If Bedtime Stories proves nothing else, it’s that an Adam Sandler movie doesn’t have to be crude to be funny. Although not on par with my Sandler comedy favorites Happy Gilmore and The Wedding Singer, Bedtime Stories is still enjoyable, silly and a wee bit whimsical. It’s also treacherously predictable at times, the two leads lack chemistry and it has the token horrible Rob Schneider cameo that seems to come with every Sandler comedy.
Skeeter Bronson (Sandler) grew up in the hotel business. His father opened a little roadside stopover spot when he was a boy and continued in the business after his father sold out under pressure from mounting bills. Despite the fact that Skeeter was little more than a handyman in the monster hotel that replaced his father’s quaint little piece of the American Dream, he somehow seems to hold onto a slice of magic. He’s a PR guy with a plunger stuck in the back of the room.
When his sister Wendy (Courtney Cox) heads out of town for a few days, Skeeter is left to look after his niece and nephew, whom he’s never had much of a relationship with. Without a TV to spare him, Skeeter starts telling them elaborate stories that magically start coming to life the following day.
Bedtime Stories has the feel of the old-time Disney movies I grew up with on The Wonderful World of Disney. There’s a whole lot of wholesome and some imaginative situations, albeit ones that never fall far from the familiar. The foreshadowing is blunt and obvious, although for the target audience of children, they might not pick up on it as much. If they’re like my daughter, they’ll probably get caught up with the guinea pig’s computer generated googly eyes.
Although Bedtime Stories is very much a Disney film, it’s also very much like a lot of Sandler’s other comedies. Toward the end, the plot comes very close in context to Billy Madison. There’s also plenty of potty gags, although you get more PG exclamations like “fart” and “poop” rather than four-letter expletives. Another Sandler staple – and I’m not sure why it has to be this way – is the Rob Schneider scene. On a good day he’s slightly amusing but here his old-school “Indian” is a buzz kill akin to anyone outside of Robert Downey Jr. in black face.
Also awkward in the casting, but for totally different reasons, is Keri Russell who emerges as the love interest. While she’s normally very charming and down-to-earth in films such as Waitress, she comes off as very uptight when paired with Sandler’s Skeeter. And this is even after the fact that their initially tense relationship in the film starts to wear down.

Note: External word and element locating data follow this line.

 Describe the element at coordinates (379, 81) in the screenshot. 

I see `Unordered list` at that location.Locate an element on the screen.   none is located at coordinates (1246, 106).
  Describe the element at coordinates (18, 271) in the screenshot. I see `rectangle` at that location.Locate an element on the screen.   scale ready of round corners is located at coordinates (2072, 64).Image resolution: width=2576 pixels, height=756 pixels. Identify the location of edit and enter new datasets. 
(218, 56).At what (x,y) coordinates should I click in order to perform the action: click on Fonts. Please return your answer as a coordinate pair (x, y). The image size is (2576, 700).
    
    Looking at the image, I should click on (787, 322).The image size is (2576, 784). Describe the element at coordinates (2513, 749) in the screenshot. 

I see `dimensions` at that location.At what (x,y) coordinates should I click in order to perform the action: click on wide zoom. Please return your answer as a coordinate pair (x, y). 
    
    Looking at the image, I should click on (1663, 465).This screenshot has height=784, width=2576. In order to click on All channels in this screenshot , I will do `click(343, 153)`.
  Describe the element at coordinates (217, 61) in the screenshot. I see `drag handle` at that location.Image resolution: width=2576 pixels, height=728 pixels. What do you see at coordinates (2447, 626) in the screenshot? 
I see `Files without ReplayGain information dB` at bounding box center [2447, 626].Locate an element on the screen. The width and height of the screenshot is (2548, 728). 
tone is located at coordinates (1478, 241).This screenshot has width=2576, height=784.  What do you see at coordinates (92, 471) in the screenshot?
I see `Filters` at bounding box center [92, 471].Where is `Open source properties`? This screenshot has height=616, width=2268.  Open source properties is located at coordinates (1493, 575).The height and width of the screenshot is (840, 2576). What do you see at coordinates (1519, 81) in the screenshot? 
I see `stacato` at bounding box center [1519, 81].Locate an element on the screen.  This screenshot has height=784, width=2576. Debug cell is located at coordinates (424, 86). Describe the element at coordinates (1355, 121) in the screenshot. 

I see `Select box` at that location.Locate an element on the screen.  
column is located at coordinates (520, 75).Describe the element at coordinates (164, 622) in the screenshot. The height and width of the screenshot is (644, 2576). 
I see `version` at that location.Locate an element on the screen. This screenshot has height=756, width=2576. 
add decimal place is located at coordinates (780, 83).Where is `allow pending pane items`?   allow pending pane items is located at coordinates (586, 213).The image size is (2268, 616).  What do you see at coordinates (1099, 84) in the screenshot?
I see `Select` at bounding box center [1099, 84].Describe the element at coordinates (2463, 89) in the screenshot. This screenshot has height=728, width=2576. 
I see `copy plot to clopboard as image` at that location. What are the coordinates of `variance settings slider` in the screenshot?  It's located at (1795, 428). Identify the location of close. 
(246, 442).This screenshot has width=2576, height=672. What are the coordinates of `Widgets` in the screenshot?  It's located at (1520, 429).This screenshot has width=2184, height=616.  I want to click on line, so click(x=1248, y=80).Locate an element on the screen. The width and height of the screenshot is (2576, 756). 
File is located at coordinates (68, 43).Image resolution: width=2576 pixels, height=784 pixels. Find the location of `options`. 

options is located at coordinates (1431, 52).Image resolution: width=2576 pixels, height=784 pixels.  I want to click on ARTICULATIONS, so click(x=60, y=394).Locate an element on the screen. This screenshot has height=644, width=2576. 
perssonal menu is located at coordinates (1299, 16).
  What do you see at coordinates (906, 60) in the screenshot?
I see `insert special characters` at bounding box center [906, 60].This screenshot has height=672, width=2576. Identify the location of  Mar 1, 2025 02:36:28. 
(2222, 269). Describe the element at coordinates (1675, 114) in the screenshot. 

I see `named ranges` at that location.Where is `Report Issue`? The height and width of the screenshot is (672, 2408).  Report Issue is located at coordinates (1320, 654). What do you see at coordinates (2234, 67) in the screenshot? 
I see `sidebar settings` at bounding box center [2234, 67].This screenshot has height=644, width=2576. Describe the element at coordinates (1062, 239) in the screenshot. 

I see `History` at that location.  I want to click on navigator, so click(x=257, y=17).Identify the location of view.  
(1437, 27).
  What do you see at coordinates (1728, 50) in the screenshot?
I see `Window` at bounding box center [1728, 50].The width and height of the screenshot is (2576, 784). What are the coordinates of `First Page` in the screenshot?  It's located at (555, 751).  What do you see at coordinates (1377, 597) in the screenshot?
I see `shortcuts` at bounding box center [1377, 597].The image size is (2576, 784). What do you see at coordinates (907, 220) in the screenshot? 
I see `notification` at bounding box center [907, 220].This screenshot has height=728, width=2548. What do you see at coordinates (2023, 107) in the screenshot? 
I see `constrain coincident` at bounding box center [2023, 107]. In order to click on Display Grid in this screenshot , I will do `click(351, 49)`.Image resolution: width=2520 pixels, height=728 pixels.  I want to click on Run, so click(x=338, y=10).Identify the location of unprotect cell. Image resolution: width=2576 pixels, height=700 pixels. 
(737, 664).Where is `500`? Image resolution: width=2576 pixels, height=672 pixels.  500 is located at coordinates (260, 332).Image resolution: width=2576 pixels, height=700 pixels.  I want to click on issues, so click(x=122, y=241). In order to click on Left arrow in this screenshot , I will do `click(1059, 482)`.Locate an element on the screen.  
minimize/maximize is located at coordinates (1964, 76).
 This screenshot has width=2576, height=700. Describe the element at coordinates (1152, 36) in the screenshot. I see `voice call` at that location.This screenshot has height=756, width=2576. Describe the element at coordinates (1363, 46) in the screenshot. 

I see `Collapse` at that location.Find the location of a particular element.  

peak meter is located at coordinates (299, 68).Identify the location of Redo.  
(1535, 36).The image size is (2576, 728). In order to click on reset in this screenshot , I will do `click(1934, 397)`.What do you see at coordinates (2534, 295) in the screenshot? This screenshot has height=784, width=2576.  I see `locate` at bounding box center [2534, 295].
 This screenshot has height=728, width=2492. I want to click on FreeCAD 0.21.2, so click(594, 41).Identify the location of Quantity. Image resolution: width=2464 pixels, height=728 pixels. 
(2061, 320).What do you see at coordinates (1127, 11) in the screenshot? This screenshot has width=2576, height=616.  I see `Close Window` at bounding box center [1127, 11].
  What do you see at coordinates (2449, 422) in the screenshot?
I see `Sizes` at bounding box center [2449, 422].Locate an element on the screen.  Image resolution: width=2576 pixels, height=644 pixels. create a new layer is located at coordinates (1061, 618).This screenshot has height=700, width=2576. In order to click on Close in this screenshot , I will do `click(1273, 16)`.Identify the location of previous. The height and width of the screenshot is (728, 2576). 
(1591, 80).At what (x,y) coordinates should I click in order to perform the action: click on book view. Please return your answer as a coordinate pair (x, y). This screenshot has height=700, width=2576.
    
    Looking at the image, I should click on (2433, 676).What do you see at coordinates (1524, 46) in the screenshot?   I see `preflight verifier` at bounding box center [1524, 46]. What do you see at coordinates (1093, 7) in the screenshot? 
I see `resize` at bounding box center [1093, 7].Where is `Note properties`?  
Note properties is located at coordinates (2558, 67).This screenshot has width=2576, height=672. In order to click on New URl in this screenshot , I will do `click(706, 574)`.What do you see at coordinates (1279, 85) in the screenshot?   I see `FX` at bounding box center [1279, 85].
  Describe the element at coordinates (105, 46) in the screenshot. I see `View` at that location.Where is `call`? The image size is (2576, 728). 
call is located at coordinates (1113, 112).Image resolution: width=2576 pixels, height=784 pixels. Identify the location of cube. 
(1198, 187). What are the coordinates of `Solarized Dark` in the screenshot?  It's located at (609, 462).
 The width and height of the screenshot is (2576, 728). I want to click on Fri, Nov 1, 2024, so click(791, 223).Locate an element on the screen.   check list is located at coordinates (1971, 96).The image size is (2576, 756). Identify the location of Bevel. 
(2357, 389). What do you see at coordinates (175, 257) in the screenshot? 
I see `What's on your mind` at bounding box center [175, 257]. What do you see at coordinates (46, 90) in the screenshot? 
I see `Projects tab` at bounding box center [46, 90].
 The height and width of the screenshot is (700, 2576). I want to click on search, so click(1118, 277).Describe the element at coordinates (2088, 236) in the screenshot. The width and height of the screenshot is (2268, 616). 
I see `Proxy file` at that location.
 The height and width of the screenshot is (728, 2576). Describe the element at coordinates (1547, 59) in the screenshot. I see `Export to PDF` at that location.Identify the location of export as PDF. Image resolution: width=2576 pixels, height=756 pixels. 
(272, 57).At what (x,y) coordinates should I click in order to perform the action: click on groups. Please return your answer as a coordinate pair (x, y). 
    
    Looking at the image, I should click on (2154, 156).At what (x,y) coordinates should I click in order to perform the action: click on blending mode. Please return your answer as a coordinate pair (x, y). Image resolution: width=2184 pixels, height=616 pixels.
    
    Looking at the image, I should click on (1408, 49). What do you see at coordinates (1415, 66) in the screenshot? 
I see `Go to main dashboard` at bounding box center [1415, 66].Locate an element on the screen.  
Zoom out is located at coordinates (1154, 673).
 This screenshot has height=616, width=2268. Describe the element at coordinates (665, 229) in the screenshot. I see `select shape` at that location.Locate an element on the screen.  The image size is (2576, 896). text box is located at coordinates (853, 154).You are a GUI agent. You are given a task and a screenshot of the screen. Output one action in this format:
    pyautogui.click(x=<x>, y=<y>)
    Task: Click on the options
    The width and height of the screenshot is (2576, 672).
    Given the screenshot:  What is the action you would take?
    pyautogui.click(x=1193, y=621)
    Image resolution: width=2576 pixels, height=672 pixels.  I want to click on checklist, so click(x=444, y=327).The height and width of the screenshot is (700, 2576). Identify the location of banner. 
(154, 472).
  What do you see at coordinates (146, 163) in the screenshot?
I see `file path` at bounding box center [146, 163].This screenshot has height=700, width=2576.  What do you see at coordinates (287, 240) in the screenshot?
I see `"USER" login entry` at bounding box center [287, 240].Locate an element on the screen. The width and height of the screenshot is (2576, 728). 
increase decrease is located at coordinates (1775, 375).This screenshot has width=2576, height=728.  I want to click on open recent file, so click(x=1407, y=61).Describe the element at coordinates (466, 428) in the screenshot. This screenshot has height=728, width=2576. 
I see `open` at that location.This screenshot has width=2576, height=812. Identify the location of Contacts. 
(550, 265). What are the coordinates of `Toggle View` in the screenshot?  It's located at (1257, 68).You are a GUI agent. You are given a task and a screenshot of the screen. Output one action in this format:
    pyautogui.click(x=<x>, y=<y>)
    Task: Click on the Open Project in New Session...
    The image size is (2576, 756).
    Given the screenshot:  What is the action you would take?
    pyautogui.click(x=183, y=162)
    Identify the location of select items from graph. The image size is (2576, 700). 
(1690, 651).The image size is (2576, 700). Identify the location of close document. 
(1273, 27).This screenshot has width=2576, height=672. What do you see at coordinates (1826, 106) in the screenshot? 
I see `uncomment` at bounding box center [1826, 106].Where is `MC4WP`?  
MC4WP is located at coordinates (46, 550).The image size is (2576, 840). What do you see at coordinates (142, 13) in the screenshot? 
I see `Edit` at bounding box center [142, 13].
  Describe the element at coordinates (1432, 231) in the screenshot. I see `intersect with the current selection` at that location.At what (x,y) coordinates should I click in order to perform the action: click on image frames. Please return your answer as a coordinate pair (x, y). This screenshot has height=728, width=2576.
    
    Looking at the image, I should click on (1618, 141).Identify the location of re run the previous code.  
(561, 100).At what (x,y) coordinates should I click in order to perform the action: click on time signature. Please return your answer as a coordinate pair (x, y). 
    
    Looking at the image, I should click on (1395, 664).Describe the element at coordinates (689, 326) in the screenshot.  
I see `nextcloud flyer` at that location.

The main standout, just as he was in Forgetting Sarah Marshall, is Brit slacker-dude Russell Brand. Almost every scene that he’s in he steals the thunder, except maybe when he’s up against the googly-eyed guinea pig. Part of that is the writing, but Brand’s dumbed-down smarts is an appealing persona that I have a hunch is going to be around for sometime as he continues to gain popularity and momentum in North America.
Like bedtime stories in general, the film is a mixed bag of familiar scenarios with a slightly different context. It’s an innocent film that has its fun, although it’s not too terribly deep. By the credits I was ready for it to end, yet Bedtime Stories is still a film that stuck with me when I woke up the next morning.
Bedtime Stories Blu-ray Review
Bedtime Stories is the latest Blu-ray from Disney to come jammed with different versions of the film depending on your format choice. Besides the excellent Blu-ray disc itself, the package comes with both a DVD and a Digital Copy.
The Blu-ray disc has the film in a gorgeous 1080p High Definition picture (2.35:1 aspect ratio) where every piece of magic is crystal clear from my accounts. Audio is in English 5.1 DTS-HD and French and Spanish 5.1 Dolby Digital. There’s also English, French and Spanish subtitles.
The bonus features are somewhat on the light side. There’s collections of bloopers and deleted scenes and two featurettes: one on Bugsy the scene-stealing guinea pig and one on the special effects.